• Textabschnitt
****************

Herr Nussbaumer, wie haben Sie es mit der Neutralität?
Eric Nussbaumer: Ich teile die Ansicht des Bundesrats: Wir müssen herausfinden, was Neutralität bedeutet in einer sich rasant ändernden Welt. Ich bin nicht der Typ, der sich dieser Diskussion verweigert und sagt, wir benötigten eine immerwährende, unantastbare Neutralität.
Was bedeutet das konkret?
Haltung zeigen, solidarisch sein, das Völkerrecht verteidigen! Wir können nicht abseitsstehen, wenn Russland in die Ukraine einmarschiert. Das Prinzip, sich aus allem herauszuhalten, was rund um uns herum auf der Welt geschieht, passt schlicht nicht mehr in die heutige Zeit.
Ich frage deshalb, weil Nationalratspräsidenten neutral sind und sich in politischen Debatten zurückhalten. Sie aber äussern sich weiterhin pointiert.
Es ist mir sehr wichtig, den Nationalrat unparteiisch und gerecht zu leiten. Aber natürlich bleibe ich dabei jener Politiker, der ich bin. Ein Jahr lang von Amtes wegen einfach zu schweigen, wäre ein falsches Verständnis meiner Funktion als Ratspräsident.
Ihrem Vorgänger Martin Candinas konnte man kaum je eine politisch gefärbte Aussage entlocken.
Es gibt diese anerkannte Gepflogenheit, dass man als Präsident über den Parteien steht. Ich werde Nahkämpfe mit anderen Politikern meiden. In der Ratsdebatte behalte ich meine Meinung für mich, doch ich lege sie niemals ab.
Sie gelten als europafreundlich. Der Bundesrat hat im Dezember das Mandat für Verhandlungen mit der EU präsentiert. Wo muss aus Ihrer Sicht nachgebessert werden?
Es ist völlig klar: Der Binnenmarkt darf nicht missbraucht werden für Lohndumping. Die Fragen, die die Gewerkschaften stellen, sind also berechtigt. Entscheidend ist aber das Resultat. Es bringt nichts, sich vor Beginn der Verhandlungen schon querzustellen. Probleme mit Nachbarn soll man nicht liegen lassen – sondern lösen!
Was ist realistischer: Dass der FC Basel im nächsten Jahr den Ligaerhalt schafft oder dass wir ein Abkommen mit der EU bekommen?
Beides ist realistisch. Der FC Basel schafft den Ligaerhalt. Und ich hoffe, dass es 2024 zu einer Vertragsunterzeichnung mit der EU kommt. Die Ausgangslage ist gut.
Was passiert, wenn es doch nicht klappt?
Dann kommen bittere Zeiten auf uns zu. Ich habe einen Abstieg des FCB bereits einmal erlebt. Ein zweites Mal kann ich gut darauf verzichten.

****************

• Arbeitsauftrag
Beantworte anhand des Interviews mit Eric Nussbaumer oben diese Fragen:
(a) Wer wird als Vorgänger Nussbaumers genannt?
(b) In welchem Monat hat der Bundesrat das Mandat für Verhandlungen mit der EU präsentiert?
(c) Für welches Jahr erhofft sich Nussbaumer eine Vertragsunterzeichnung mit der EU?

• Gesammelte Daten
****************

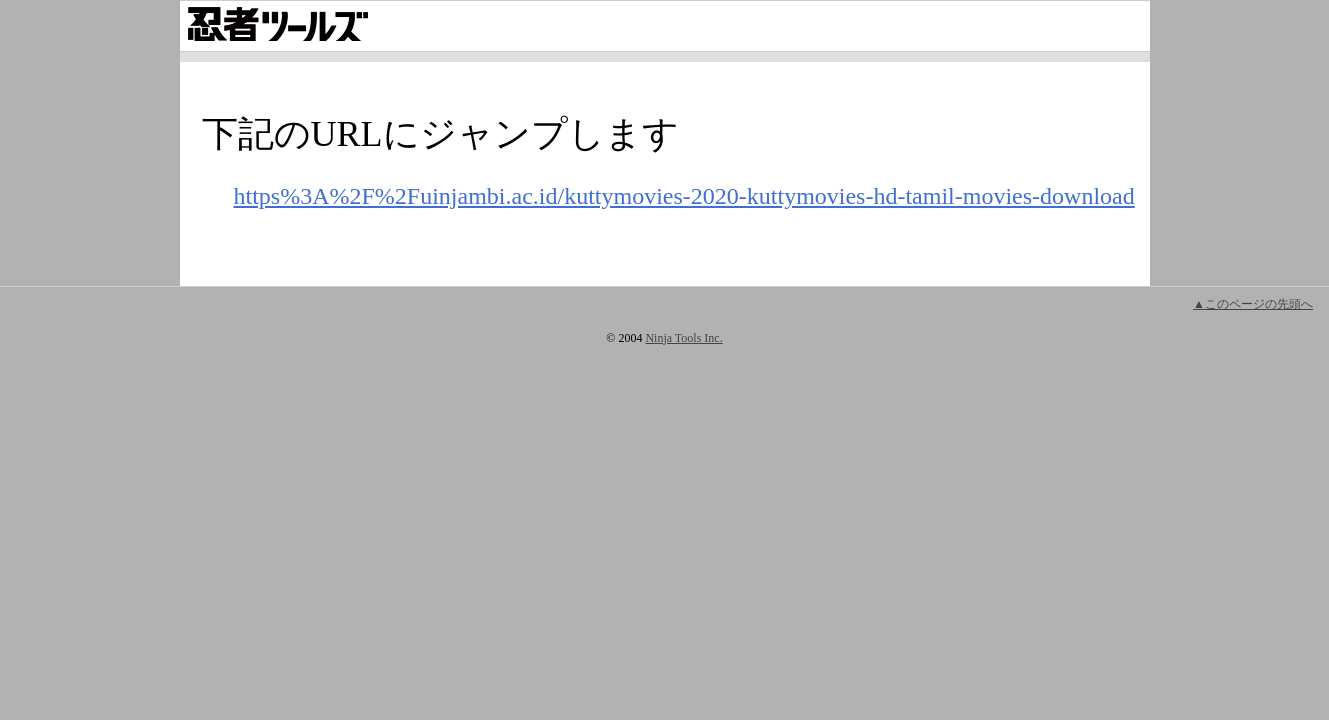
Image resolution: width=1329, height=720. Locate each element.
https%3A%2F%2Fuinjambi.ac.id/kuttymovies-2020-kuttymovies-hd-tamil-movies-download (684, 196)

****************

• Lösung
(a) Martin Candinas
(b) Im Dezember
(c) 2024